● Short task
Show each line of the material that contains the string "should", matching case exactly.

● Exercise input
+++++

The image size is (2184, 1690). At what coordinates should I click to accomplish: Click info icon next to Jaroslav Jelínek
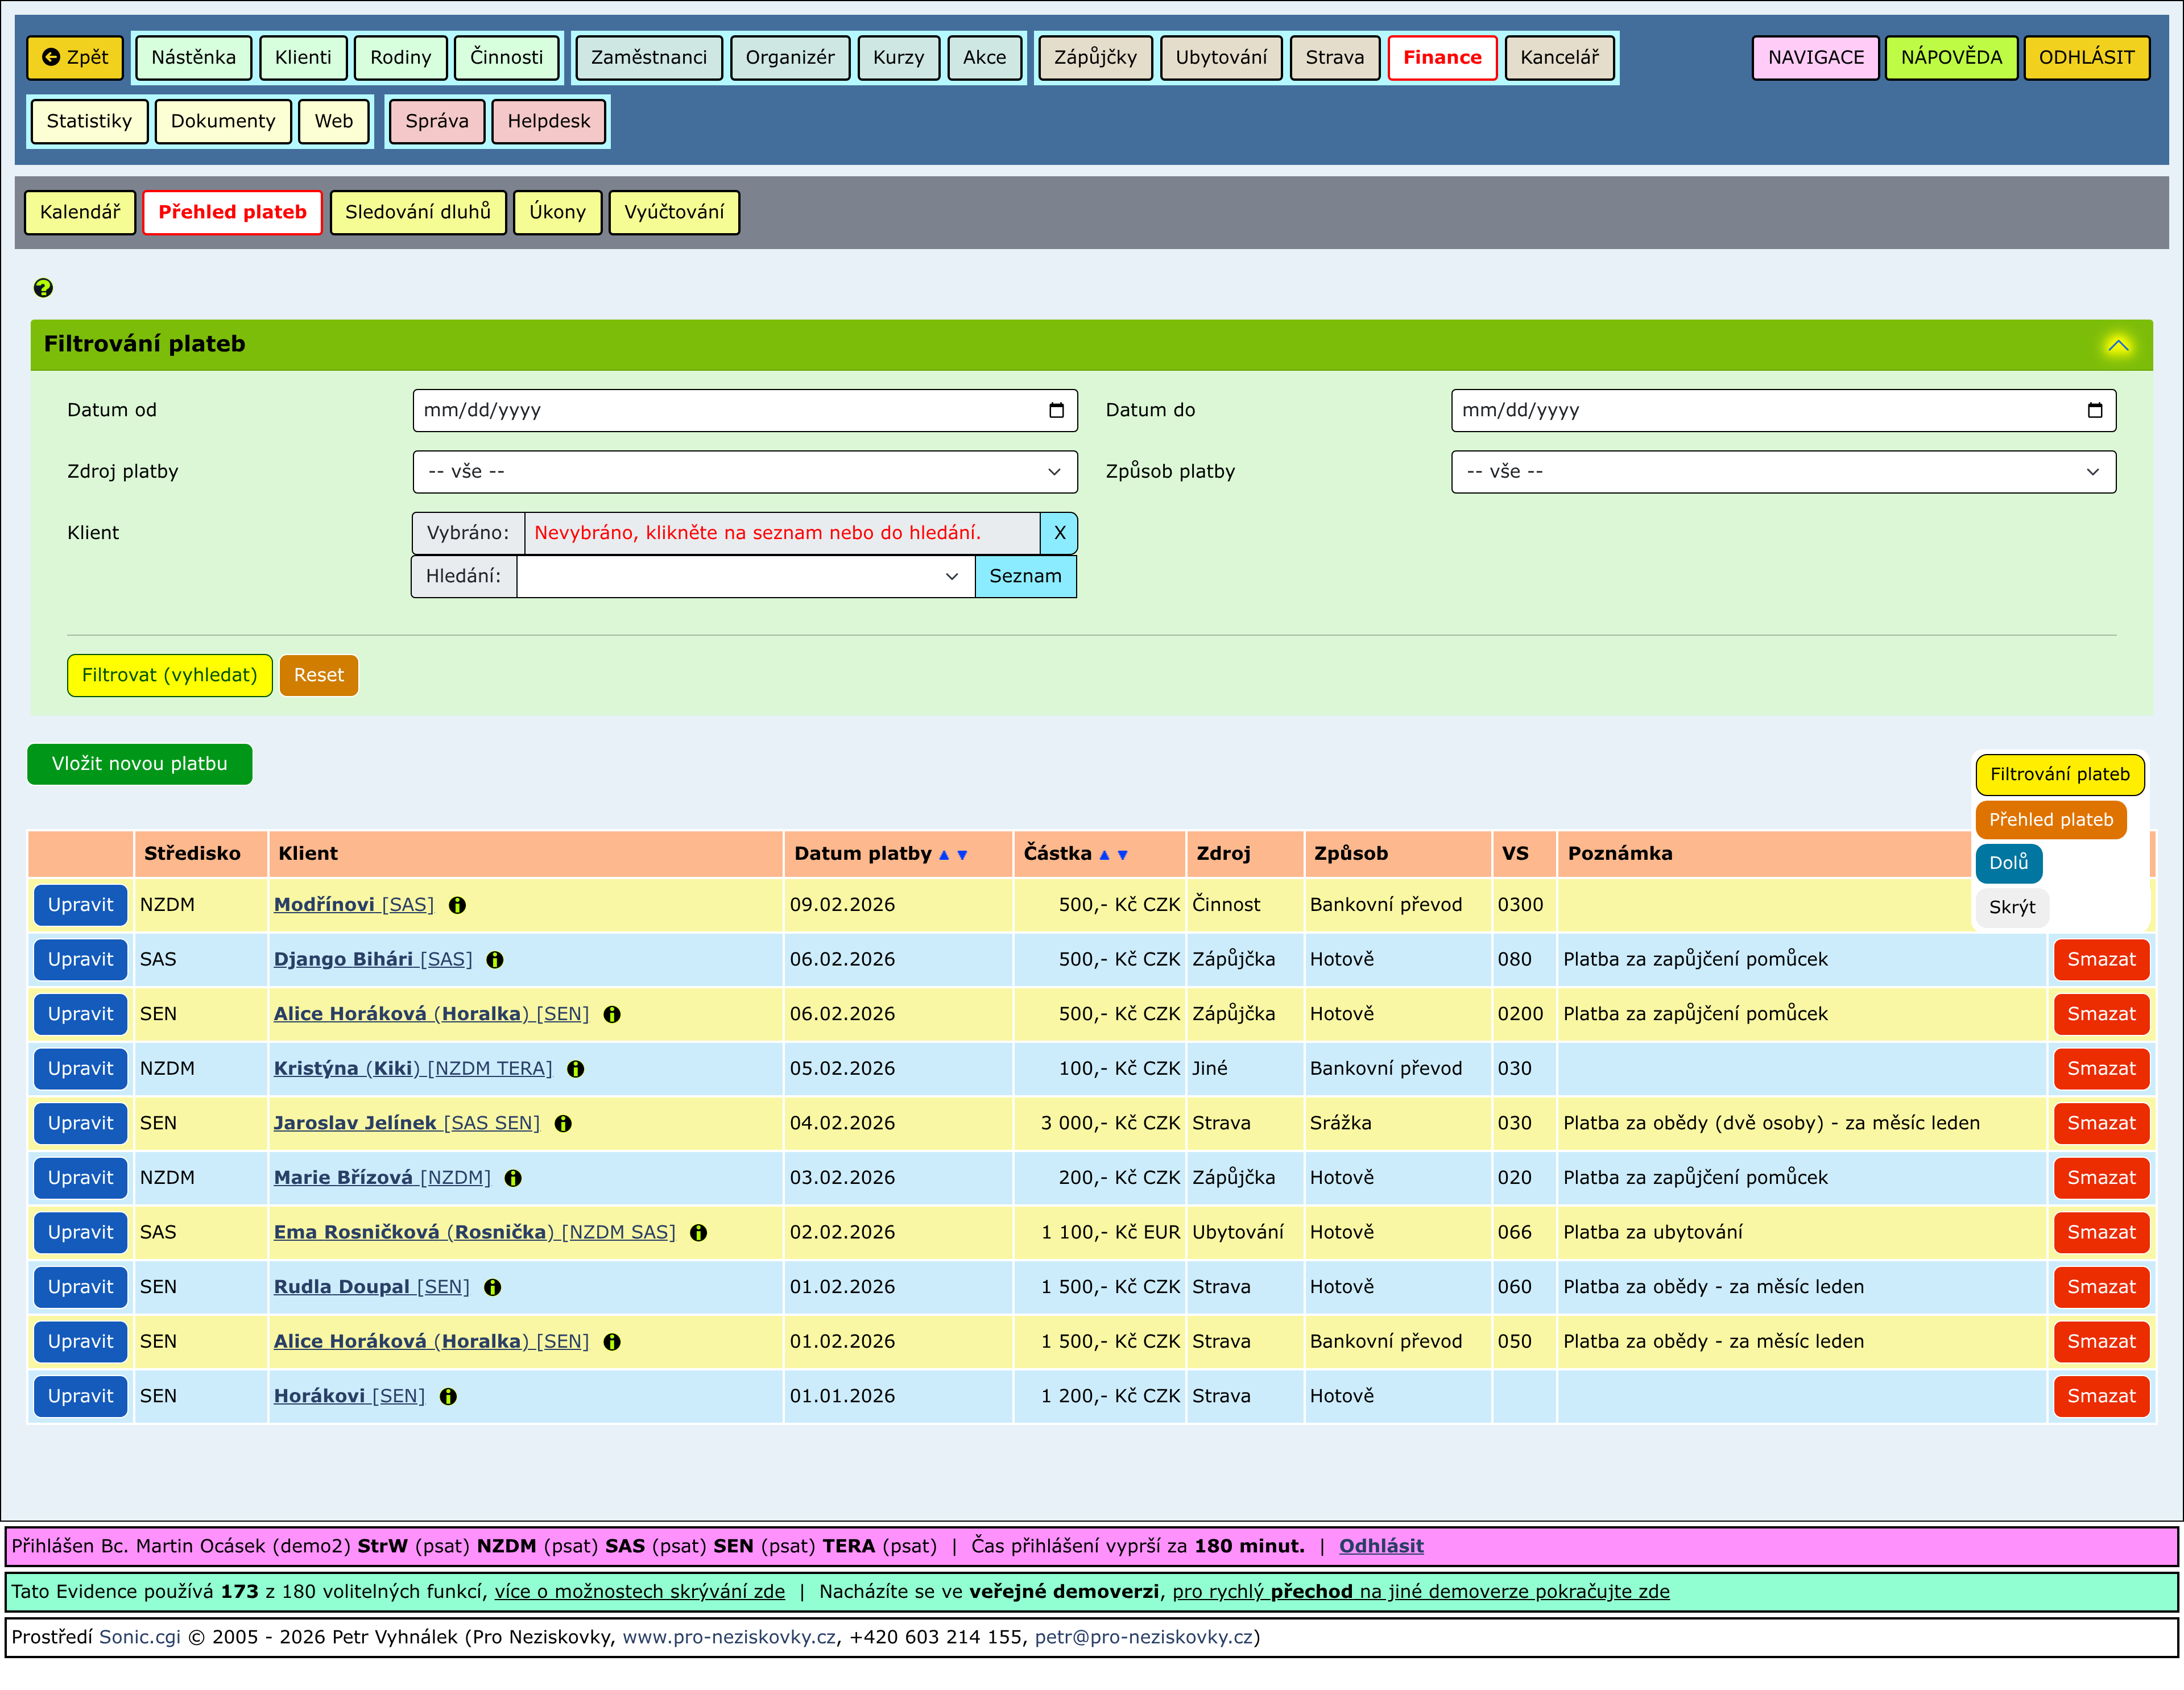pyautogui.click(x=563, y=1124)
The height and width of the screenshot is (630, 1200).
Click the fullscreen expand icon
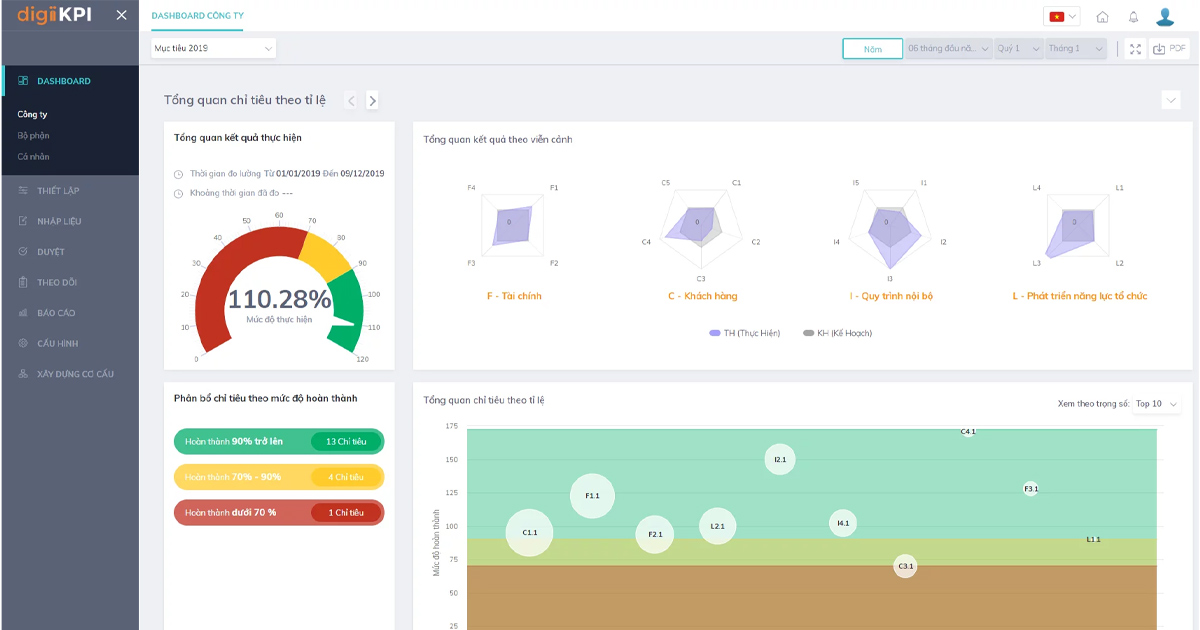point(1135,49)
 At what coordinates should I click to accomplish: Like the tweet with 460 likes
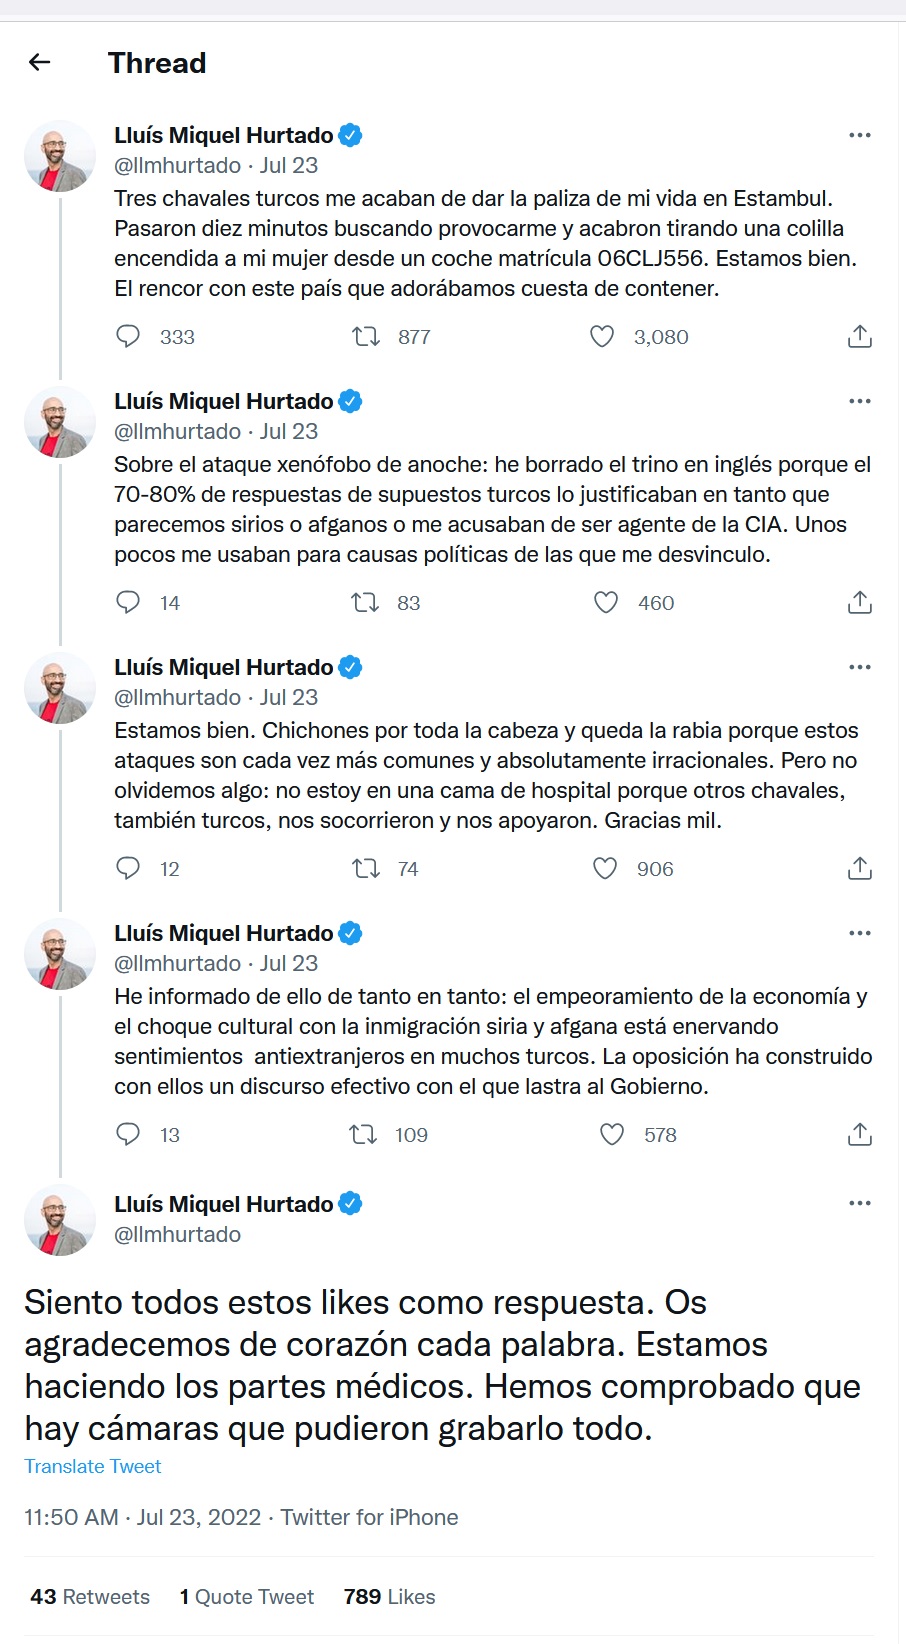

+++++

● Output of the task
The image size is (2184, 1690). At what coordinates should I click to accomplish: Click info icon next to Jaroslav Jelínek
 At what coordinates should I click to accomplish: Like the tweet with 460 likes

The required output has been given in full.